I've mentioned it already, but it really has to be pointed out again - mainly because it's in my notes about fourteen separate times. The implementation of force powers is so unbalanced it's bordering on farcical, and the inconsistencies - as well as concessions made - take what should be an empowering and liberating experience and turn it into... well, just another game.
Grunts should not be able to block the force. They just shouldn't. I'm not up to speed on all of my Star Wars mythology, but I know people who are good at that jazz - like the Apprentice (not Alan Sugar's) - should be able to kill the crap out of any non-jedi they see fit. Using their mind. I understand it's a game and there needs to be challenge crow barred in there somehow, but by crikey it's annoying to see a stormtrooper with a 'force proof' shield, or some alien prats who can easily block a lightsaber strike which would cut them in two.

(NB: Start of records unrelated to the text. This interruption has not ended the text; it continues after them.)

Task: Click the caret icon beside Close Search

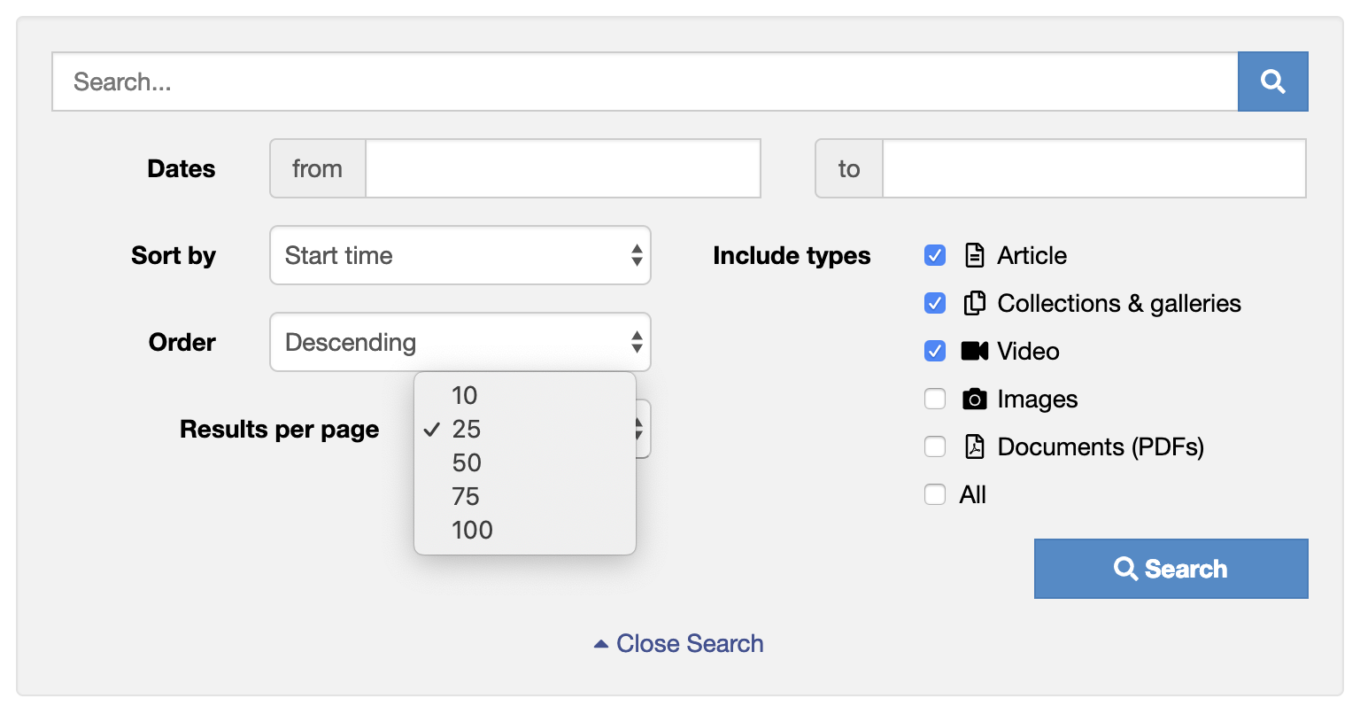Action: pos(601,644)
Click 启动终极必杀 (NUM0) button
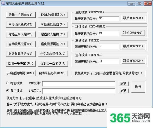 (x=53, y=73)
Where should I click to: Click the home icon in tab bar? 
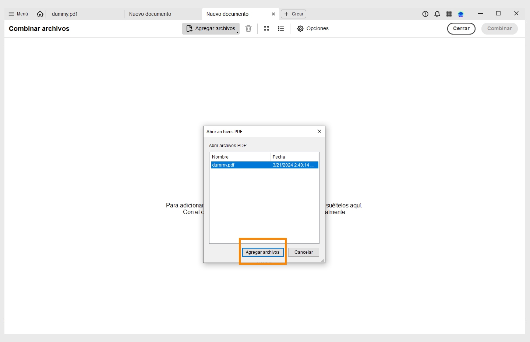coord(40,14)
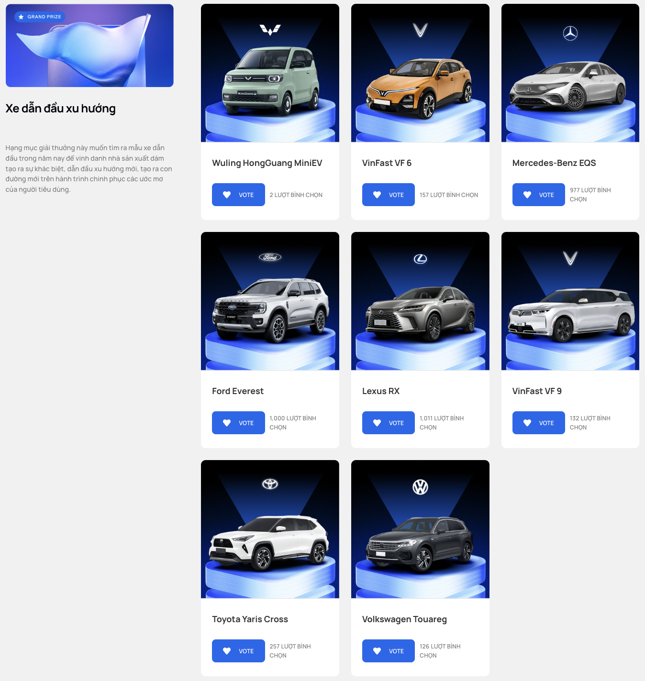Vote for Wuling HongGuang MiniEV
The image size is (645, 681).
pos(238,195)
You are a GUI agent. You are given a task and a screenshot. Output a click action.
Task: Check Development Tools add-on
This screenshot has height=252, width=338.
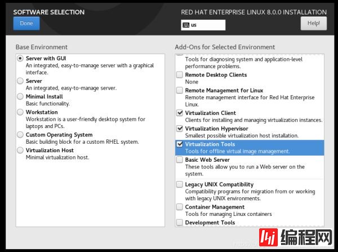click(179, 223)
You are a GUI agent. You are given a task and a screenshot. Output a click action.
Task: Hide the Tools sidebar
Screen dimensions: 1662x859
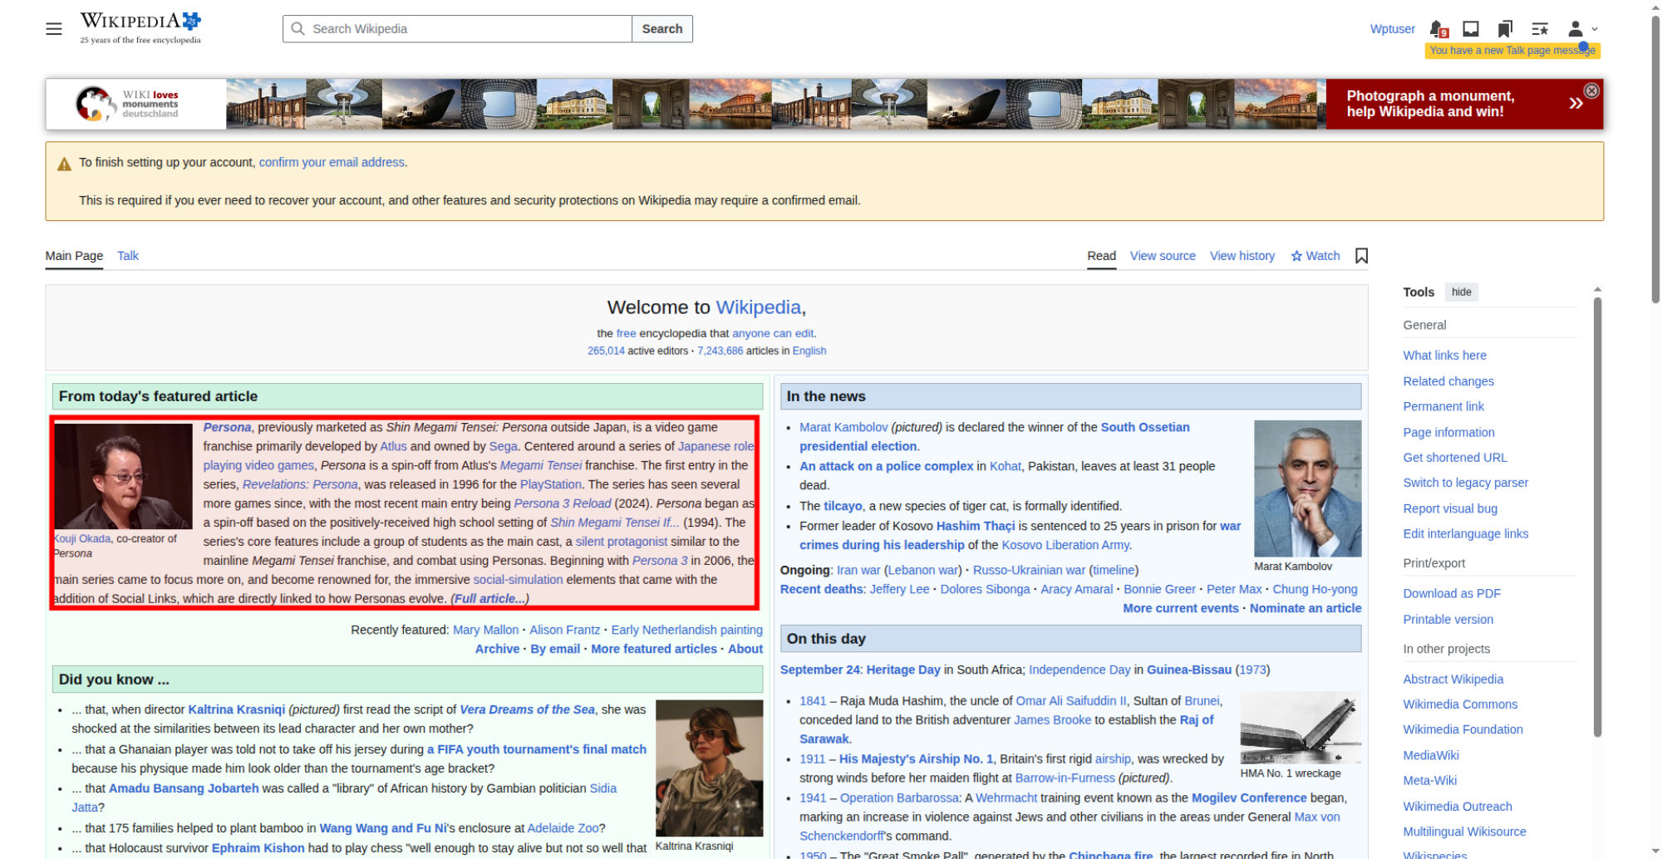(x=1462, y=292)
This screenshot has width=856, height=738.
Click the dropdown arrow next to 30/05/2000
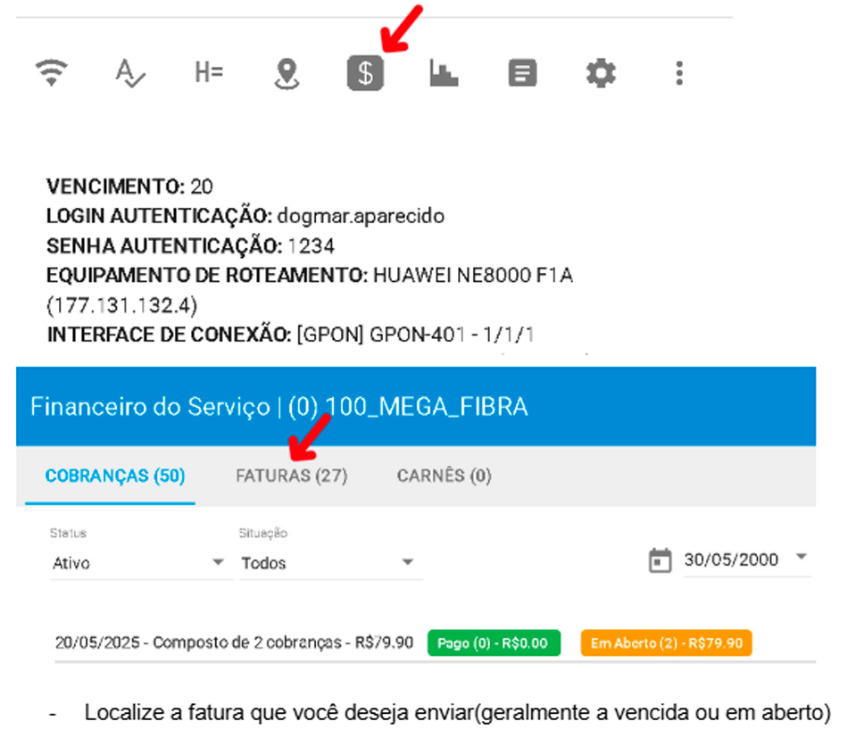pos(801,558)
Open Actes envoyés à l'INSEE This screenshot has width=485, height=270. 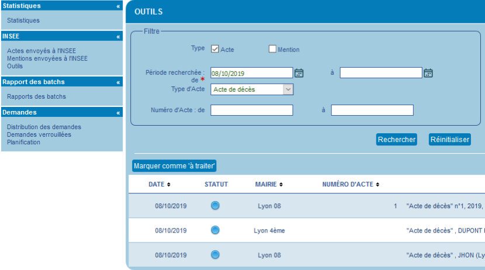41,51
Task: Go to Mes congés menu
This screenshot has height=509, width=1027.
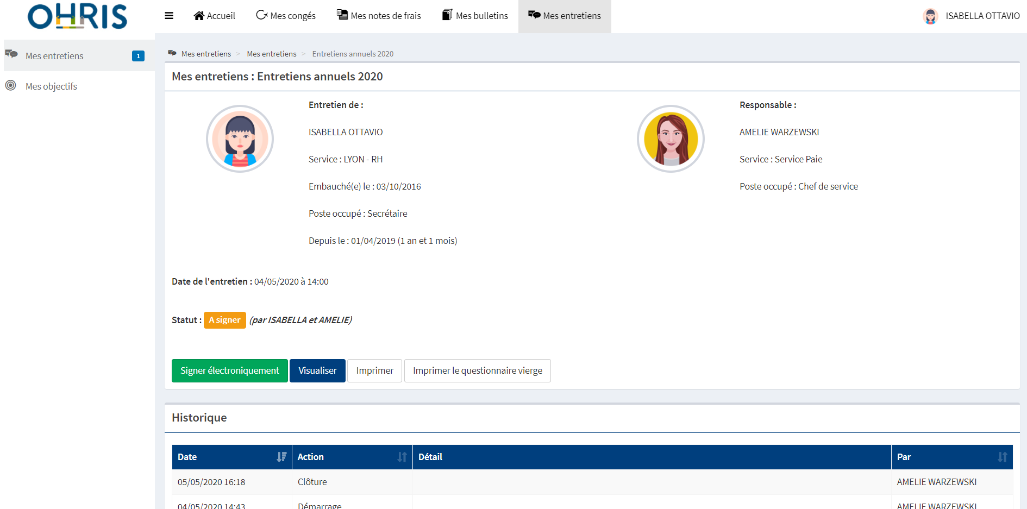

Then we come to the biggie, which, frankly, has already been summed up a lot better on Quarter to Three.com:
"Picture Vader in the conference room in "Star Wars," raising his hand to choke the guy and then delivering the line, "I find your lack of faith disturbing." Now imagine if he raised his hand and instead accidentally crushed the speakerphone in the center of the conference table. Awkward. Would he pretend he meant to do that? Or would he fumble around and try again, destroying more appliances and furniture in the process before eventually choking the faithless guy? Because that's what would happen in Force Unleashed."
Yes, your targeting couldn't be less accurate if you were actually a blind man. Who was a quadriplegic. Who had no innate sense of how to aim anyway, nor did he even know the concept of what 'to aim' was. Also he was dead.
You go to pick up a box and hurl it at some bad dudes, you pick up a flower and throw it off a gantry. You want to pick up a man and throw him at the moon, you pick up the moon and throw it at yourself. It's so, so off-target it's not even funny and the looseness with which the targeted item changes does nothing but hinder the experience from start to finish. It's very, very satisfying when it goes right, but it's so bloody awkward in getting there that half the time you can't even be bothered.
But wait - did I mention 'fun' there? The magical thing that we all aspire to 'have'? Because yes - there is some in The Force Unleashed. In fact, while there may be over 1,000 words above slagging the game to Cloud City and back, it has quite a lot of fun in it.
Yes, it's broken - but it's still a game where you get to feck about as a powerful force-wielding mofo. You can destroy environments to a satisfying degree and - initially at least - you are suitably nails. Things do go off the rails as more types of enemy are introduced to throw in 'challenge' and 'variety' as the suits like to call it, and the boss battles are bona-fide shit, but when it goes well, it goes very, very well.
Unfortunately it doesn't quite hit the same level of broken-but-still-great as something like Mercenaries 2 (a personal favourite of the Dransfield flathold), as you can't order a MOAB strike on a civilian, but you can throw people at things and things at people, and that does raise a smirk when things look at their glummest.
Another positive mention goes to the story - while it isn't the best in the world, it has more than its fair share of obvious plot twists and it's sure to get a fair few fanboys up in arms with its revelations, it's certainly a good effort. Not only is it a Star Wars story, it's one that dares to have a direct effect on the events of the movies we all love so much - even if some of the exposition is a bit shonky, it's still nice to see the developers daring to take on George Lucas' job. And it has to be said they've surely done a better job that ol' turkeyneck would with it.
Oh, and bar the tearing, glitching, clipping and other crap, this is one finely-presented game. It looks nice, the cutscenes are pretty well done - even if the Apprentice does look like his designer took then entire time s/he should have spent designing the character drawing skinheads with no discernable facial features instead - the voice acting is of a good standard - bar the impressions of Darth and Palpatine - and the musical score is, shock horror, brilliant.